We choose Butternut Pumpkin with Walnuts and Burrata ($14) as our side salad. There’s a slightly nutty undertone while the burrata has a very flat flavour with a sweet milky cream filling. It a surprisingly effective combination with the pumpkin and the walnuts, almost sweet, like a dessert.
Speaking of which…
The first dessert is the Modern Pumpkin Pie Special (all desserts are $18) a deconstructionist’s fantasy come true. There’s pumpkin ice-cream, salted caramel, granola, pastry cream and pumpkin chips. The ice-cream is a heavenly mix of sweet, smooth and creamy made even sweeter by the sauce drizzled over it. The pumpkin chips surrender like puff pastry while the salted caramel and granola provide a more hardcore crunch to counterbalance the soft, creaminess of the rest.
Then it’s on to the Pistachio Cannoli with Rhubarb Ripple Ice-cream and Salted Caramel. The ice-cream’s strong, rhubarb flavour works well with the salted caramel while the crisp cannoli find an ideal partner in the nutty pistachio cream inside. And chocolate sauce as well? Heaven.
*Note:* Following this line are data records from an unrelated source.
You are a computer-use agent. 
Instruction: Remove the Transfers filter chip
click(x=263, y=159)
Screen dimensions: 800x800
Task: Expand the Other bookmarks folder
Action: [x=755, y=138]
We couldn’t resist topping that off with the Snow White Cocktail ($19) – a hedonistic dollop of butter vodka, white chocolate liqueur, cream and hazelnut, the perfect conclusion to a delicious meal.
We loved the atmosphere and the food. That, and friendly helpful service, created a unique and wonderful dining experience. Certainly not cheap on a student budget, but perfect for a special day and a dinner date. – Photos and report by Isabel Williams
Where: 123 Ferry Road, Glebe, Sydney. Access by road or light rail from the CBD (10 minutes) and by water taxi. Wheelchair friendly.
Opens: Lunch noon to 3pm, Friday to Sunday; Dinner from 6pm, Tuesday to Sunday. Closed on Mondays.